QualcommBlockDiagram.png
Figure 1. Whereas each Snapdragon 835 processing core subsystem received only modest upgrades, the sum of the constituent parts (thanks, too, to a substantially higher transistor budget) is more significant.

Other core subsystems that previously had explicit monikers have been only slightly incremented this time around; the Adreno GPU from 530 to 540, and the Hexagon DSP from 860 to 862. Cheng and his Qualcomm peers who participated in a recent product briefing were loath to discuss architectural enhancement details related to any of the core subsystems, preferring to speak only in terms of resulting benefits. The Spectra 180 ISP now supports up to a single 32 Mpixel image sensor, or alternatively a dual 16 Mpixel-maximum sensor array, whereas the prior Spectra ISP handled up to a single 25 Mpixel image sensor or dual 13 Mpixel-maximum sensor array. The Adreno 540 GPU is claimed to be "25% faster" than the Adreno 530, but the usage conditions under which this comparison was measured are not public.

The Hexagon 862 DSP core similarly represents a relatively modest evolution beyond its Hexagon 860 precursor, specifically in the areas of added instructions for deep learning and other "compute" operations. As with the Snapdragon 820 and 821, the Snapdragon 835 supports the company's Neural Processing Engine (NPE) SDK announced at last May's Embedded Vision Summit, and Qualcomm has worked closely with Google to optimize both silicon and associated software for the TensorFlow deep learning framework. The fruits of their shared labor are documented in a recent Qualcomm-published blog post and associated demonstration video. In other Hexagon-related news, albeit in this case with a communications flavor, the integrated cellular modem now supports Category 16 1 Gbps (versus previous Category 12 600 Mbps) LTE peak download speeds. And as for the Kryo CPU enhancements, they seem to be more than just clock speed boost-related, since the Snapdragon 835 is the first ARM-based SoC that Microsoft has sanctioned to run Windows 10 32-bit x86 binaries in emulation mode.
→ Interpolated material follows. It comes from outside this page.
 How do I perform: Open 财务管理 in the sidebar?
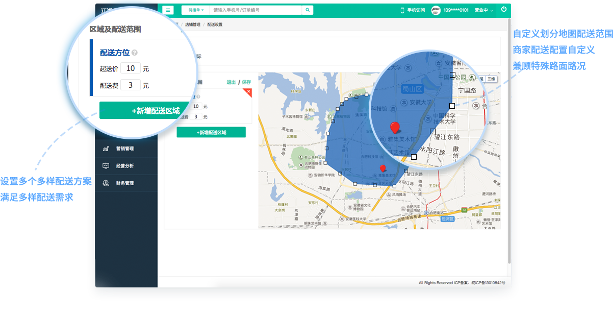point(124,183)
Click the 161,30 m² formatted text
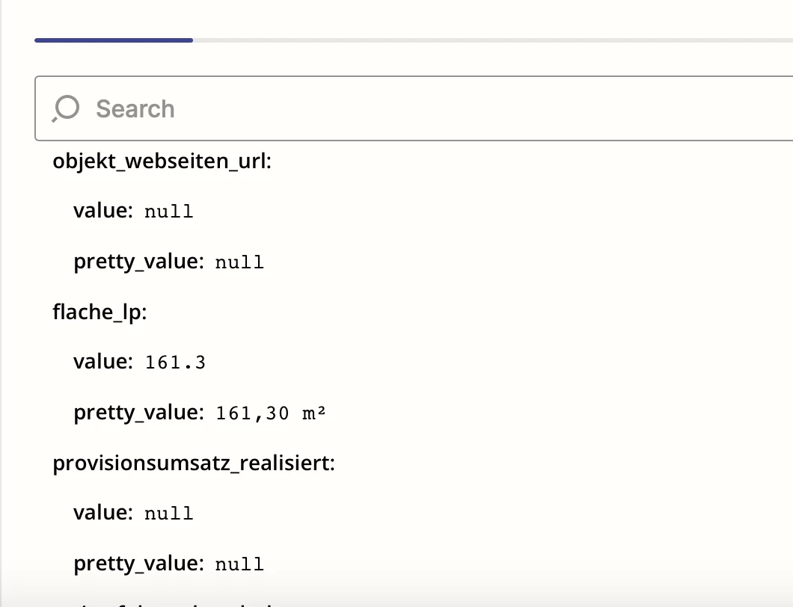Screen dimensions: 793x607 click(x=271, y=413)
Bigger picture, the comparative power consumption and die size metrics between the Snapdragon 835 and Snapdragon 821 predecessor are also somewhat unclear. Qualcomm claims approximately 25% lower power consumption for the Snapdragon 835, but again won't comment on the usage scenario with which this comparison to the Snapdragon 821 was determined. Although the 35% reduction in package area is impressive, the company won't provide similar statistics for the area reduction of the die inside the package (Figure 2). Pragmatically, however, given the doubling up of both CPU core count and L2 cache sizes, any die size reduction delivered by the 14 nm to 10 nm process node migration is notable.

QualcommPackageComparison.png
Figure 2. Qualcomm is proud to tout its 35% package size reduction, but mum on the comparative die sizes inside each of them.

The Snapdragon 835 has been production-ready since last fall, and the first smartphones and tablets based on it are expected later in the first half of this year; the February 27-March 2 Mobile World Congress conference is a safe bet for announcements. And smart glasses manufacturer ODG has already announced a Snapdragon 835-based product at the Consumer Electronics Show earlier this month. Two years ago, Qualcomm's first 64-bit SoC, the Snapdragon 810 based on conventional ARM Cortex CPU cores, stumbled out of the block due to its poor power consumption characteristics. Since then, the company has impressively regained its stride, both by getting its heat problems under control and by transitioning to its own 64-bit CPU architecture. The Snapdragon 835 represents a promising next step in evolution for this product family—but we'll have to wait for products based on the 835 before we can understand its performance in real-world use cases.